You are very active over the internet with your own blog, various chat groups and commenting on other blogs. How important is it for authors such as yourself to keep up an internet presence?
That’s one of the most encouraging things anyone’s said to me recently – I try my hardest to keep in touch with it all, both in offering entertainment and in responding to other people. I won’t deny it’s exhausting and I seriously doubt I do enough, every day. But I try! For me, the interaction is one of the best things about being published and joining the communities, though it’s not always easy or comfortable. It’s a mixture: I learn a lot, I have fun, I praise and am praised, I’m thrilled by friends success, I get acceptances, then I get discouraged, I get stressed, my blood boils, I despair of people, I disagree, I’m rejected and dejected, then I’m overwhelmed again by people’s kindness and wit and talent and enthusiasm, and I’m up again… I’m in constant turmoil! (dammit, it sounds like the plot of a novel).

It’s not essential, I suppose, to help me write better or more successfully, but I genuinely think it helps. So much of the publishing world for this genre is internet-based and built on networking. And you have to be In It to Win It! It helps me to know what’s going on, to improve my writing, to find new resources, to be aware of new opportunities (see ‘submissions whore’ above) and to leech, sorry learn off better authors than I. And it also helps me to find my existing and potential readers, to sell my books, to share my experience, to ‘measure’ in some way how I’m doing.

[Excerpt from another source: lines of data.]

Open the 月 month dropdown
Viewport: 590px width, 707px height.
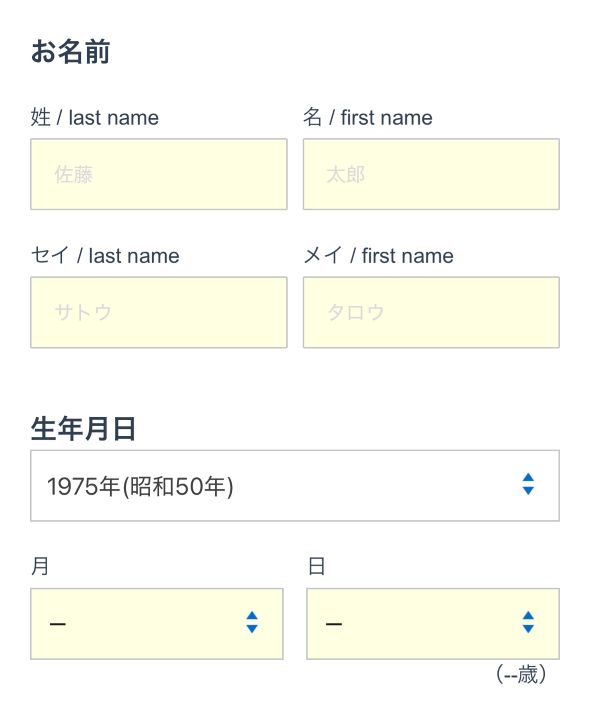(x=157, y=624)
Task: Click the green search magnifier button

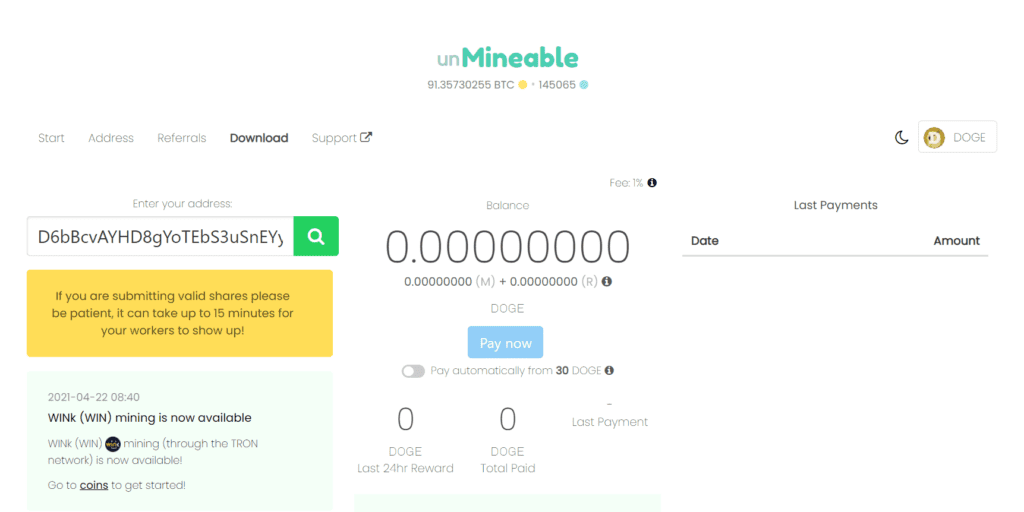Action: coord(316,236)

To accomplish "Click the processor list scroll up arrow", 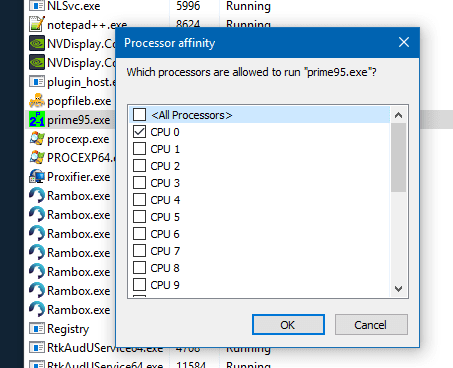I will pyautogui.click(x=398, y=115).
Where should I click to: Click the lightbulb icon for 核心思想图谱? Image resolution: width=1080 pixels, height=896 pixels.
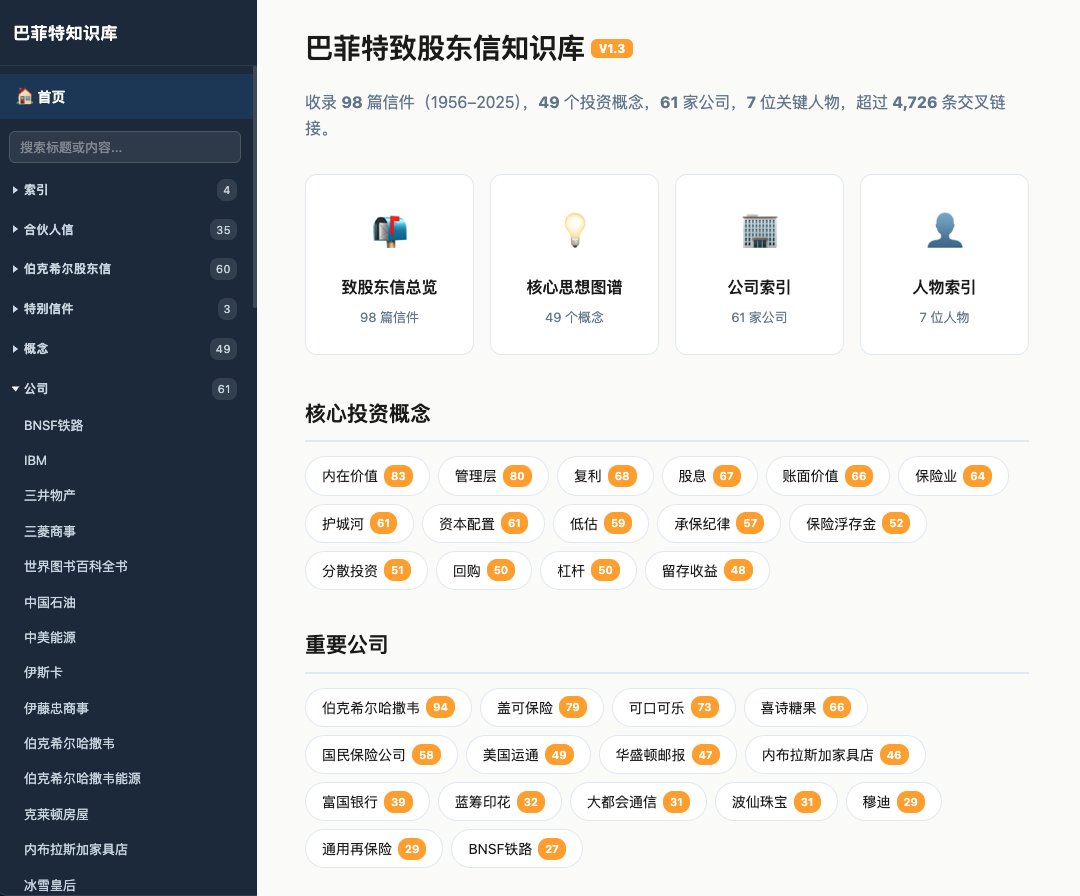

You have a new book coming out…tell us about it.
It’s called ‘Freeman’ and it’s due out from MLR Press mid-March. This is written entirely in London and is both a m/m romance and a mystery novel. Not exactly a murder-and-cops thing, but Freeman is a man who ‘gets things’ for people – who investigates when he sees the need – who stands up for what’s right when he’s provoked. Here’s the official blurb:

“Freeman’s return to the city is quiet, without fuss — the way he likes things. But, he’s missed by more people than he thought: his ex-wife, his ex-lover, and his ex-business partner. One wants friendship, another one intimacy. The third just wants him the hell gone again.
Freeman — private, controlled — hasn’t time or appetite for trouble. But, when he strikes up an unusual, ill-advised friendship with young, lively, amoral Kit, it seems trouble’s come looking for both men, ready to expose secrets that can destroy the fragile trust they’ve built. Freeman’s more ready for the challenge than anyone realizes when the choice comes down to peace or Kit’s life.”

I can’t wait to find out what people think of it – though I hope they like it!

What’s next for you?
Well, I’ve signed another contract with Dreamspinner Press for my novel ‘True Colors’, due out in June, so I’ll be working on edits for that later in the year.

“Zeke Roswell has failed as an artist and businessman – and cool entrepreneur Miles Winter is planning to make commercial success out of that. Two very different men, but one very strong passion ambushes them both. Zeke’s lust for life and undoubted talent are intoxicating to Miles, and Zeke finds Miles’s confidence and determination equally fascinating. When Miles purchases Zeke’s art gallery, intending to make it his own, he also gains a troublesome tenant, an unsolved mystery involving violent death and stolen paintings, and a lover he’d never thought to find.”

I’ve also started a new novel set in a travelling gypsy camp, I have 2 erotic/paranormal novella ideas I’m hoping to develop for anthology calls, and more than a few short stories, all of them lurking somewhere in the spectrum between late-night idea and 80% written! I also have a follow-up story to Gold Warrior/Twisted Brand started, featuring the characters Zander and Kiel, I’m not sure yet whether that has a market. Plus the Nic and Aidan story, of course!
Now I just need those 72-hour days and a quiet house to get any of it done…

Thanks so much for inviting me, Jen! I love visiting your blog and to be a featured author has been a real thrill. 

Thanks to you too Clare, it’s been a priviledge to read your answers and to exchange emails with you on many occasions!